***** PROVIDED RECORDS *****

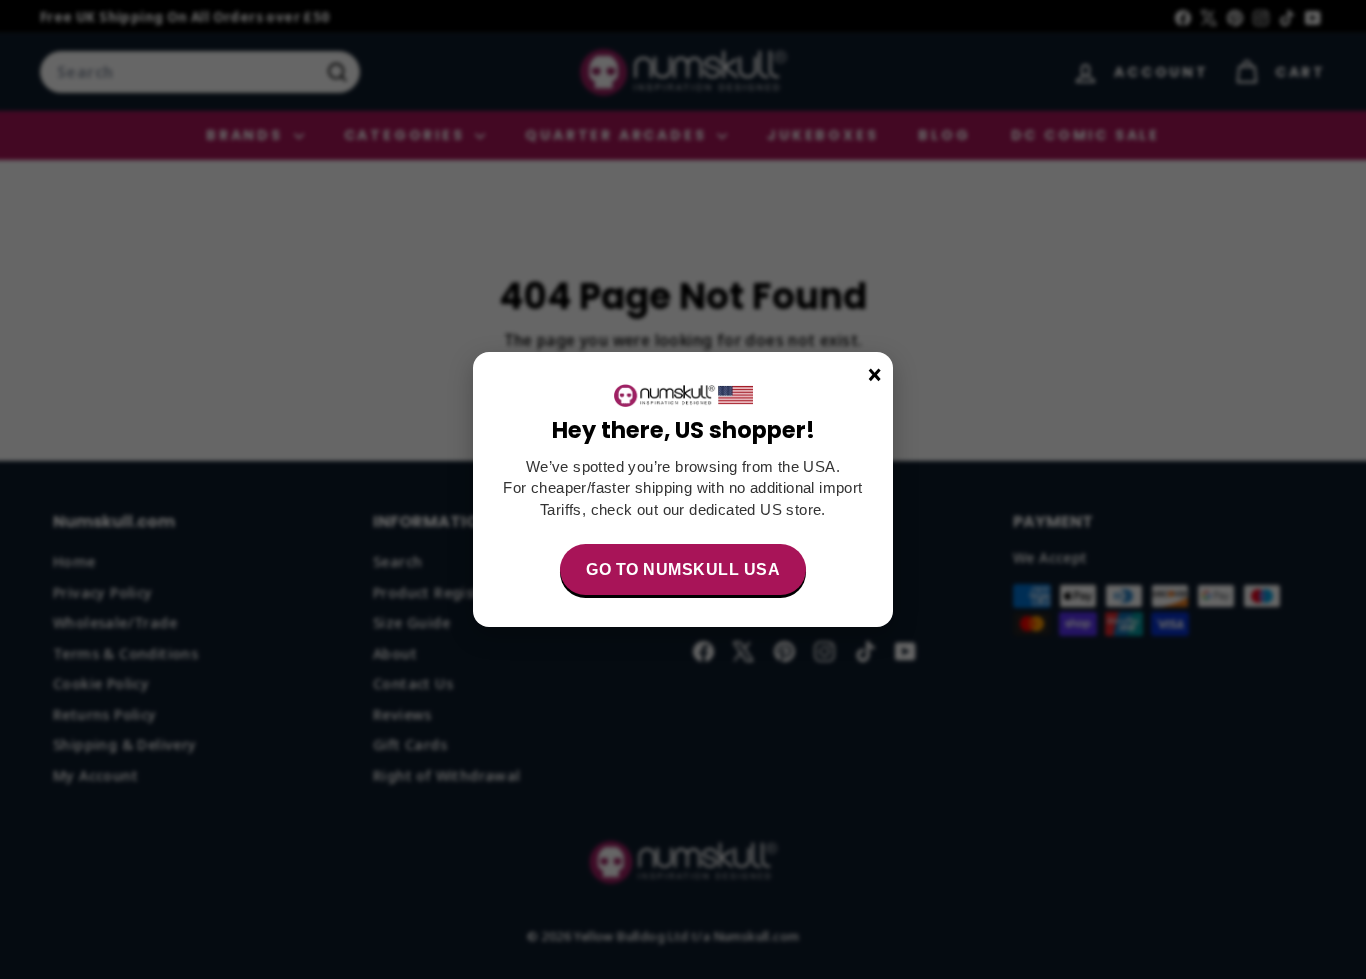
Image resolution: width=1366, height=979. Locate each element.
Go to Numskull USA (683, 569)
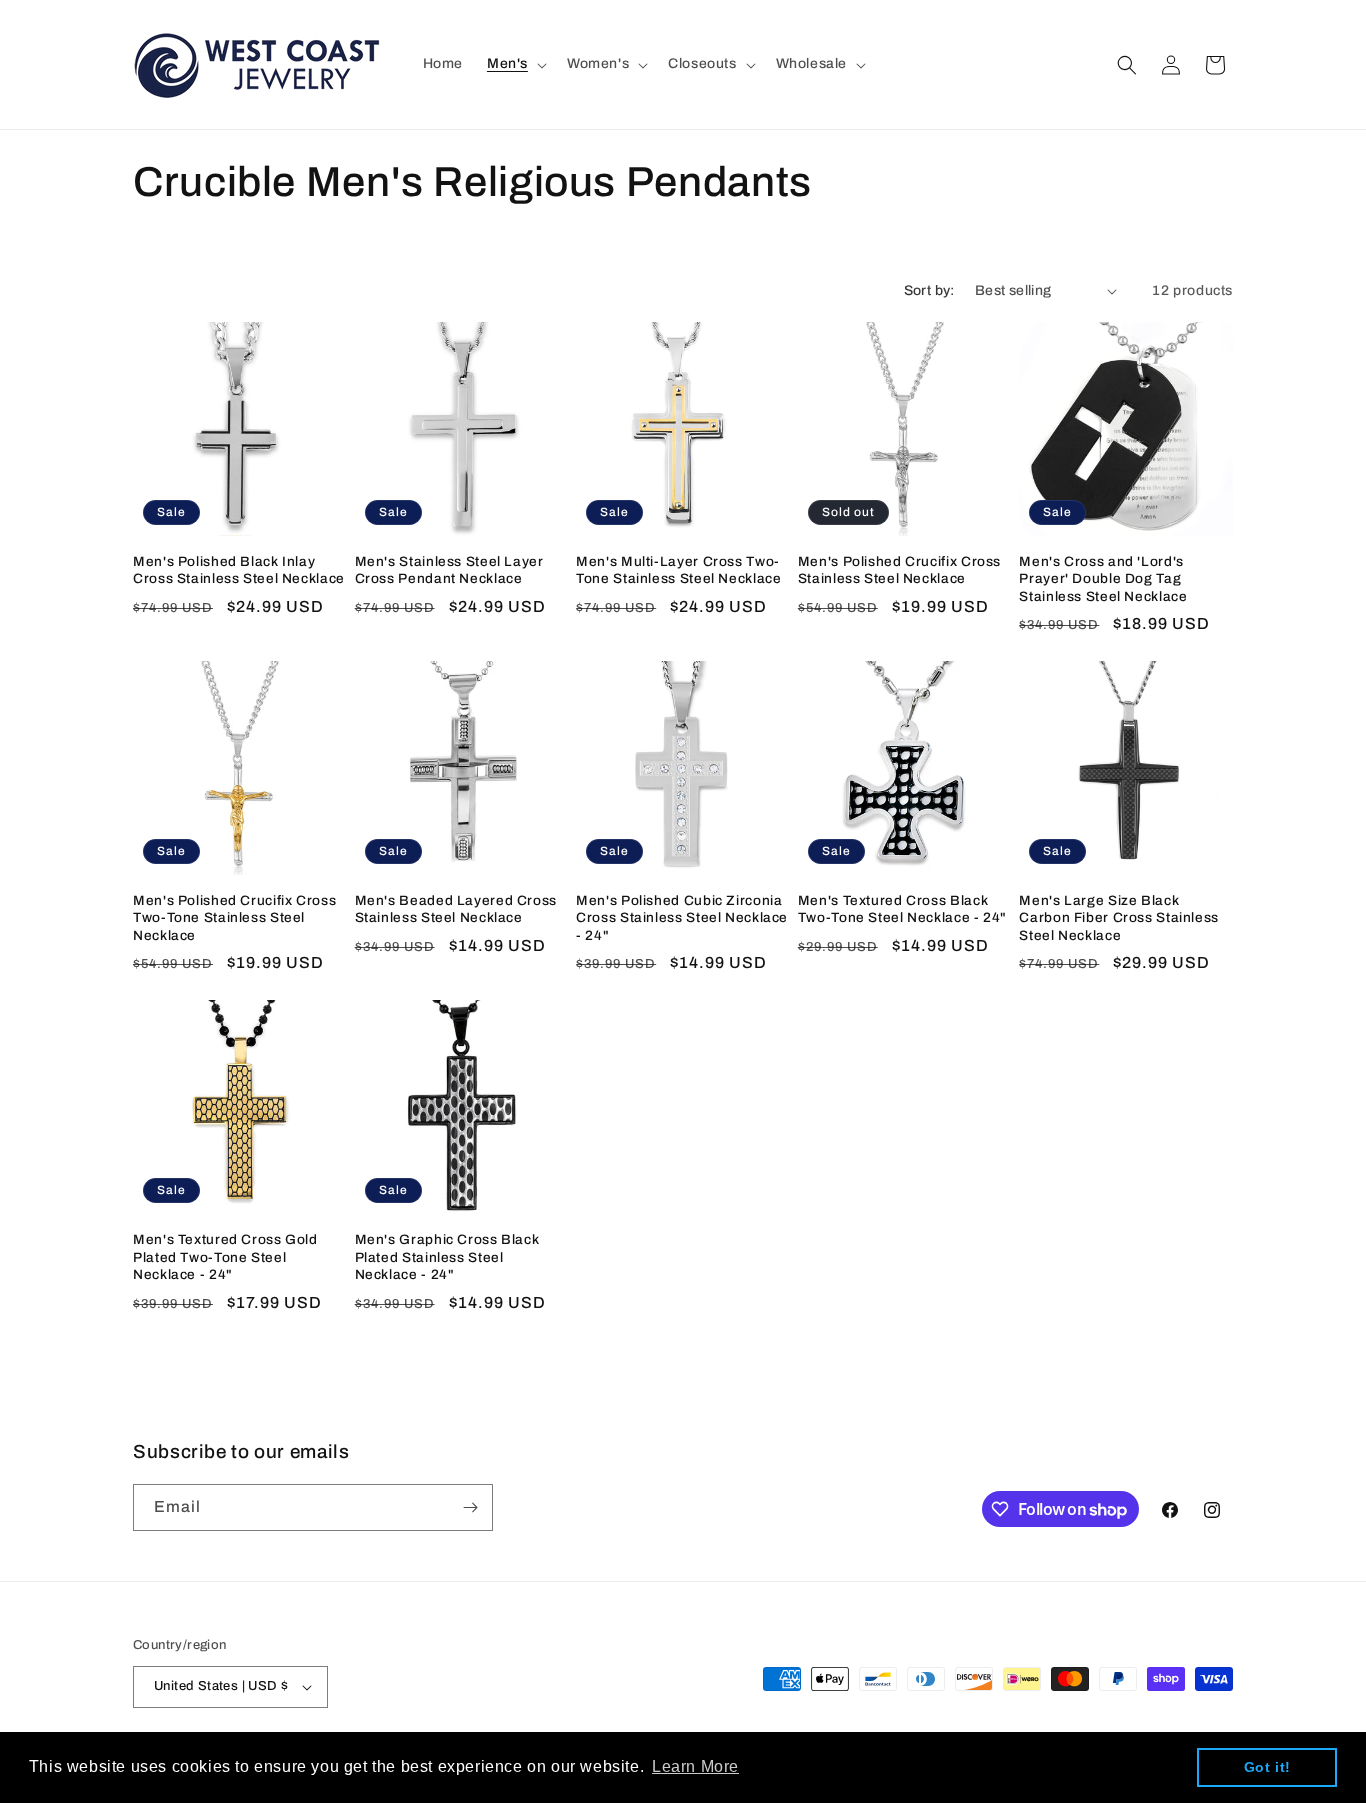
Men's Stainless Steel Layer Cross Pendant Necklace (449, 570)
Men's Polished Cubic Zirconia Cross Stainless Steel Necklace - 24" (682, 918)
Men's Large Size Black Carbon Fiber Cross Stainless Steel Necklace (1119, 918)
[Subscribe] (470, 1507)
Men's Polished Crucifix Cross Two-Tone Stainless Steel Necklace (234, 918)
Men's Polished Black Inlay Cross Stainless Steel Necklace (239, 570)
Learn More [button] (695, 1766)
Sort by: (929, 290)
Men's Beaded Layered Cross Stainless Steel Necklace (456, 909)
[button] (515, 64)
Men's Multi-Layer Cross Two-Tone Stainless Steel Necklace (678, 570)
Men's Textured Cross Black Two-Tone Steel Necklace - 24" (902, 909)
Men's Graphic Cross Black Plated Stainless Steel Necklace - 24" (447, 1257)
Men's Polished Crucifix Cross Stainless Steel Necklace (899, 570)
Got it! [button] (1267, 1767)
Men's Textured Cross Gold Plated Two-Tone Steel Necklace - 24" (225, 1257)
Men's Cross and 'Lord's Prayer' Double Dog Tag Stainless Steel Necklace (1103, 579)
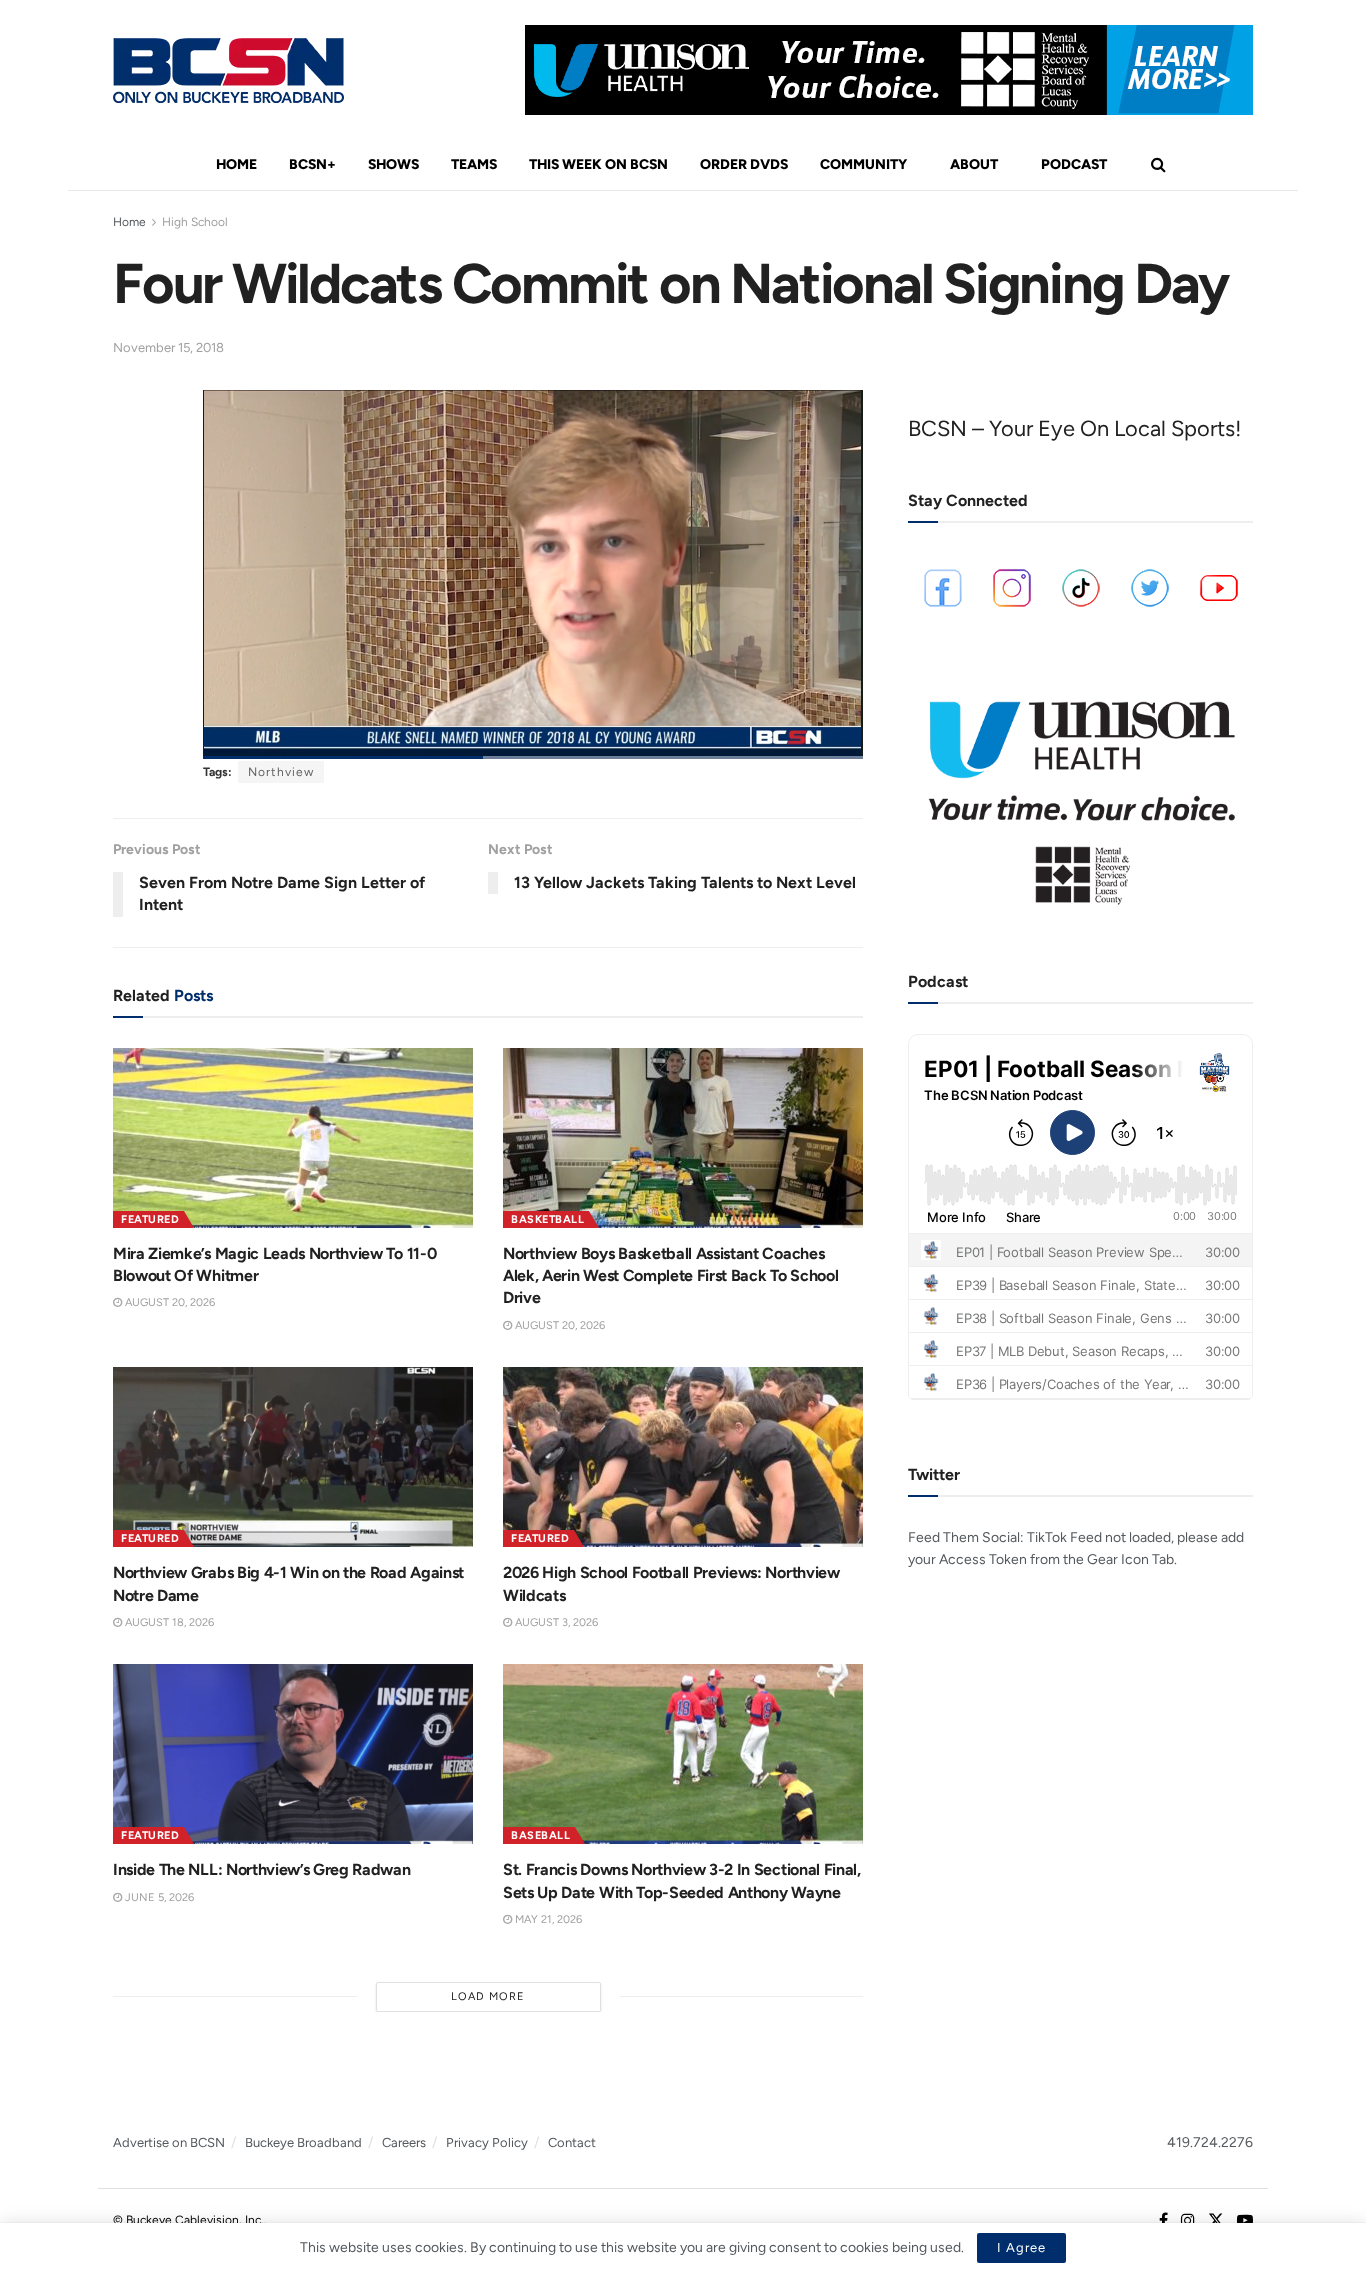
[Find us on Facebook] (1163, 2221)
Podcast (1074, 164)
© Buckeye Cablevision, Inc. (188, 2220)
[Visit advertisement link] (889, 70)
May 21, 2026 (547, 1919)
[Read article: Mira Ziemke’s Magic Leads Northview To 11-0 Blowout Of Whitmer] (293, 1138)
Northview (281, 772)
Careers (404, 2142)
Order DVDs (744, 164)
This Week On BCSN (598, 164)
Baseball (540, 1835)
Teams (474, 164)
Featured (150, 1219)
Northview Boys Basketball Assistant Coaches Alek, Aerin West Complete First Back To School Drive (670, 1276)
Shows (393, 164)
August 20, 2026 (168, 1302)
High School (195, 222)
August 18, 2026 (168, 1622)
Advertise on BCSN (169, 2142)
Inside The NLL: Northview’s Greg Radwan (262, 1869)
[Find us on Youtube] (1245, 2221)
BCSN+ (312, 164)
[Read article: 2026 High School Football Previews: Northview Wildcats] (683, 1457)
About (974, 164)
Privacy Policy (487, 2142)
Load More (488, 1996)
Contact (572, 2142)
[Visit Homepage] (228, 70)
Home (236, 164)
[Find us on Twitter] (1216, 2221)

*****

Among the entries above, the lines between the ones containing "Men's Multi-Layer Cross" and "Got it! [button] (1267, 1767)", inclusive, are to be transcribed exactly. No other line is to be given.

- SOLVED PROBLEM:
Men's Multi-Layer Cross Two-Tone Stainless Steel Necklace (678, 570)
Men's Textured Cross Black Two-Tone Steel Necklace - 24" (902, 909)
Men's Graphic Cross Black Plated Stainless Steel Necklace - 24" (447, 1257)
Men's Polished Crucifix Cross Stainless Steel Necklace (899, 570)
Got it! [button] (1267, 1767)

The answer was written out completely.